In vector notation, we replace a vector $\vb = [v_1, v_2, \ldots, v_n]$ with the vector $\vv = [v_1, v_2, \ldots, v_n, d]$ such that $\vec 1 \cdot \vv = 0 \pmod{2}$, where $\vec 1 = [1, 1, \ldots, 1]$.

Exactly the same idea works for vectors in $\Z_3^n$; see Example 8.3 in the text.

Note: One problem with the above scheme is that transposition errors are not detected: if we want to send $[0, 1, 1]$ but the first two bits are exchanged, the rover receives $[1, 0, 1]$, which is also a valid command. We'll see codes that can detect transpositions.
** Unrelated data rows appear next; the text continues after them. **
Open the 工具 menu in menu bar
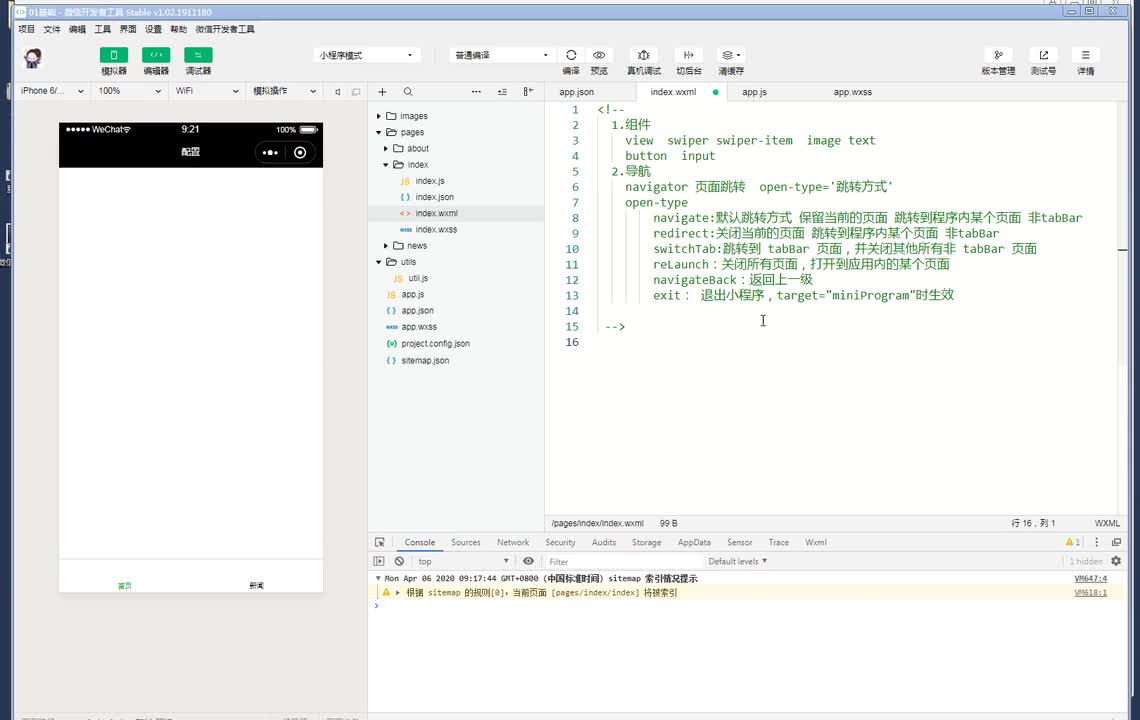1140x720 pixels. point(102,30)
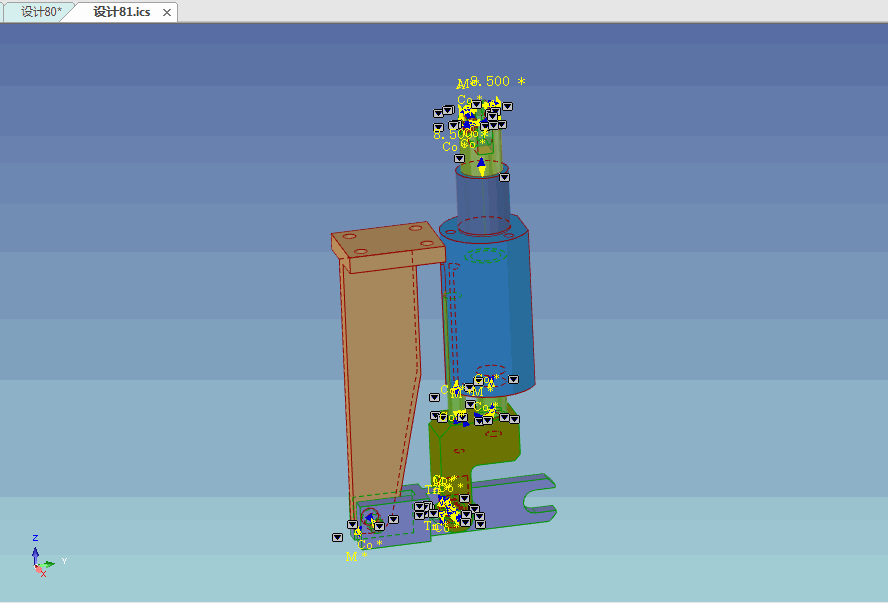Open the leftmost constraint dropdown near bottom-left corner
The width and height of the screenshot is (888, 604).
(x=337, y=537)
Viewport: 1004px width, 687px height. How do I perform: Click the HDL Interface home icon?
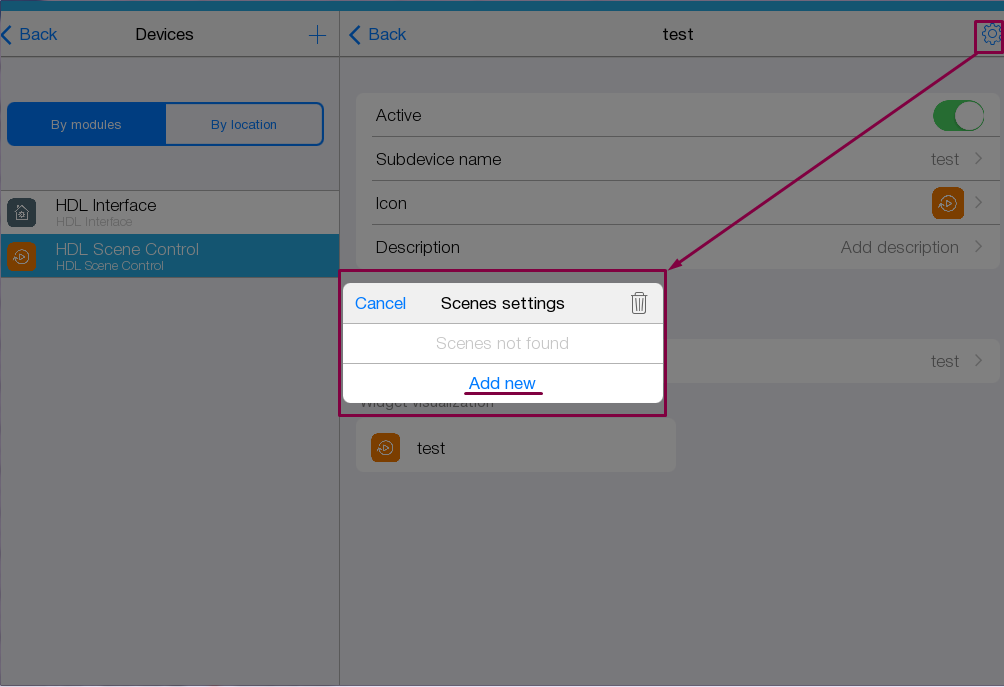[22, 212]
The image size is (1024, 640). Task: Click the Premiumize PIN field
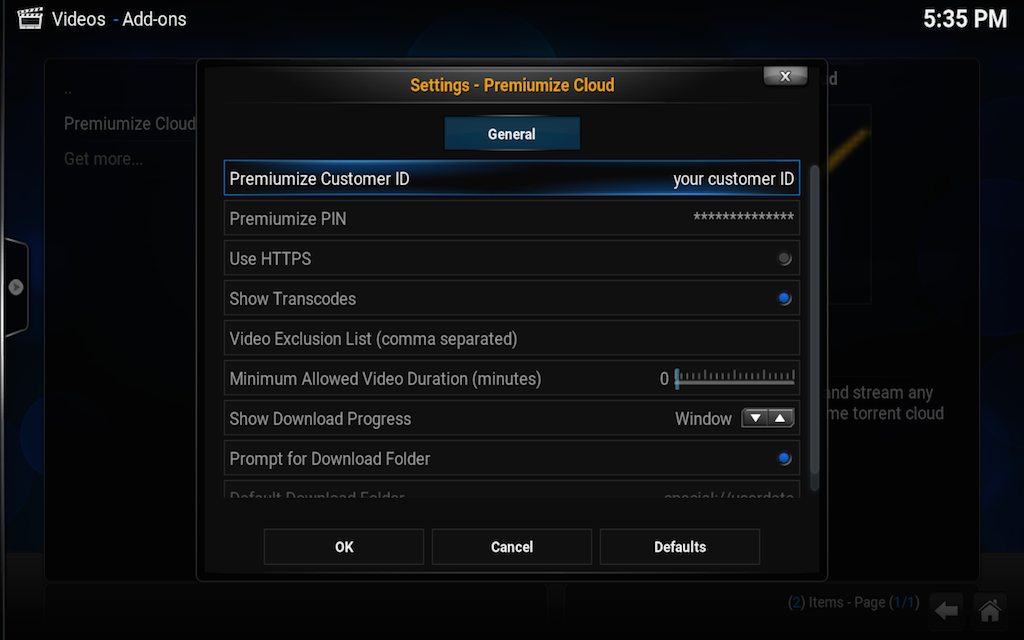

Example 8.4 (UPC Codes): The Univeral Product Code (bar code) on a product is a vector in $\Z_{10}^{12}$, such as $$\vu = [6,7,1,8,6,0,0,1,3,6,2,4].$$ Instead of using $\vec 1$ as the check vector, UPC uses $$ \vc = [ 3, 1, 3, 1, 3, 1, 3, 1, 3, 1, 3, 1] .$$ The last digit is chosen so that $\vc \cdot \vu = 0 \pmod{10}$.

For example, if we didn't know the last digit of $\vu$, we could compute $$ \vc \cdot [6,7,1,8,6,0,0,1,3,6,2,d] = \cdots = 6 + d \pmod{10} $$ and so we would find that we need to take $d = 4$, since $6 + 4 = 0 \pmod{10}$.

This detects any single error. The pattern in $\vc$ was chosen so that it detects many transpositions, but it doesn't detect when digits whose difference is 5 are transposed. For example, $3 \cdot 5 + 1 \cdot 0 = 15$ and $3 \cdot 0 + 1 \cdot 5 = 5,$ and these are the same modulo $10$.

Example 8.5 (ISBN Codes): ISBN codes use vectors in $\Z_{11}^{10}$, with "X" used to represent the "digit" 10. The check vector is $\vc = [10, 9, 8, 7, 6, 5, 4, 3, 2, 1]$. Because 11 is a prime number, this code detects all single errors and all single transposition errors. See text for a worked example.

Summary: To create a code, you choose $m$ (which determines the allowed digits), $n$ (the number of digits in a code word), and a check vector $\vc \in \Z_m^n$. Then the valid words $\vv$ are those with $\vc \cdot \vv = 0$. If $\vc$ ends in a $1$, then you can always choose the last digit of $\vv$ to make it valid.